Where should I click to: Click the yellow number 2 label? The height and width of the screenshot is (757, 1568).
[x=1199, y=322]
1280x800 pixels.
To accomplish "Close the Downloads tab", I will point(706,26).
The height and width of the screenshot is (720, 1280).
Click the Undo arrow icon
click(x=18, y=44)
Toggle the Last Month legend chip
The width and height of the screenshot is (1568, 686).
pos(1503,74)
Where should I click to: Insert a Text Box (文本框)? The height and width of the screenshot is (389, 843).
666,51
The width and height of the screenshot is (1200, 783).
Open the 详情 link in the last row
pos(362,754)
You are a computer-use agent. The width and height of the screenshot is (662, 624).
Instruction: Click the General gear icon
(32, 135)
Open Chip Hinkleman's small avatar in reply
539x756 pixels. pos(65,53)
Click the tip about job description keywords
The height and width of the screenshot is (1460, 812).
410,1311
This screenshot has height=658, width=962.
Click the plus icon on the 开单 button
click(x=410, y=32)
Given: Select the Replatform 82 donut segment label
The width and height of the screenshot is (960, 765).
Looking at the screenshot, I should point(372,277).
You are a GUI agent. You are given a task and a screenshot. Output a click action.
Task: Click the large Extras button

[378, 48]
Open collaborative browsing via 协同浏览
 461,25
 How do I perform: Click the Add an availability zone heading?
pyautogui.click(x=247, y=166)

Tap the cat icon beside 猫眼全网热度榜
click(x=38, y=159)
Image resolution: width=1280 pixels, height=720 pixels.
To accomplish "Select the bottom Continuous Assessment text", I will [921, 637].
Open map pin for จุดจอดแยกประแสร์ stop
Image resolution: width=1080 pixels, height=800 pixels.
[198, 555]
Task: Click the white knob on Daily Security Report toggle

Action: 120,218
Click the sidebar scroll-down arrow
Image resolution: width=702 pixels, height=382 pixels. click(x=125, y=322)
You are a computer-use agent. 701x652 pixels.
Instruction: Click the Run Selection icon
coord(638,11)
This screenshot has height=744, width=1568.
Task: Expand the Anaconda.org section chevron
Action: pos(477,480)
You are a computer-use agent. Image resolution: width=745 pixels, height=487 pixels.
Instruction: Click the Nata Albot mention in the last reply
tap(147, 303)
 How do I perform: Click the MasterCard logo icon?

WORK TASK> Every record shown above should be given back exactly.

ANSWER TO THE PROBLEM>
Where should I click to: Click the yellow number 2 label? The height and width of the screenshot is (757, 1568).
[x=1199, y=322]
1280x800 pixels.
To accomplish "Close the Downloads tab", I will point(706,26).
The height and width of the screenshot is (720, 1280).
Click the Undo arrow icon
click(x=18, y=44)
Toggle the Last Month legend chip
The width and height of the screenshot is (1568, 686).
pos(1503,74)
Where should I click to: Insert a Text Box (文本框)? The height and width of the screenshot is (389, 843).
666,51
The width and height of the screenshot is (1200, 783).
Open the 详情 link in the last row
pos(362,754)
You are a computer-use agent. The width and height of the screenshot is (662, 624).
Instruction: Click the General gear icon
(32, 135)
Open Chip Hinkleman's small avatar in reply
539x756 pixels. pos(65,53)
Click the tip about job description keywords
The height and width of the screenshot is (1460, 812).
410,1311
This screenshot has height=658, width=962.
Click the plus icon on the 开单 button
click(x=410, y=32)
Given: Select the Replatform 82 donut segment label
The width and height of the screenshot is (960, 765).
Looking at the screenshot, I should point(372,277).
You are a GUI agent. You are given a task and a screenshot. Output a click action.
Task: Click the large Extras button

[378, 48]
Open collaborative browsing via 协同浏览
 461,25
 How do I perform: Click the Add an availability zone heading?
pyautogui.click(x=247, y=166)

Tap the cat icon beside 猫眼全网热度榜
click(x=38, y=159)
Image resolution: width=1280 pixels, height=720 pixels.
To accomplish "Select the bottom Continuous Assessment text", I will [921, 637].
Open map pin for จุดจอดแยกประแสร์ stop
Image resolution: width=1080 pixels, height=800 pixels.
[198, 555]
Task: Click the white knob on Daily Security Report toggle

Action: 120,218
Click the sidebar scroll-down arrow
Image resolution: width=702 pixels, height=382 pixels. click(x=125, y=322)
You are a computer-use agent. 701x652 pixels.
Instruction: Click the Run Selection icon
coord(638,11)
This screenshot has height=744, width=1568.
Task: Expand the Anaconda.org section chevron
Action: pos(477,480)
You are a computer-use agent. Image resolution: width=745 pixels, height=487 pixels.
Instruction: Click the Nata Albot mention in the last reply
tap(147, 303)
 How do I perform: Click the MasterCard logo icon?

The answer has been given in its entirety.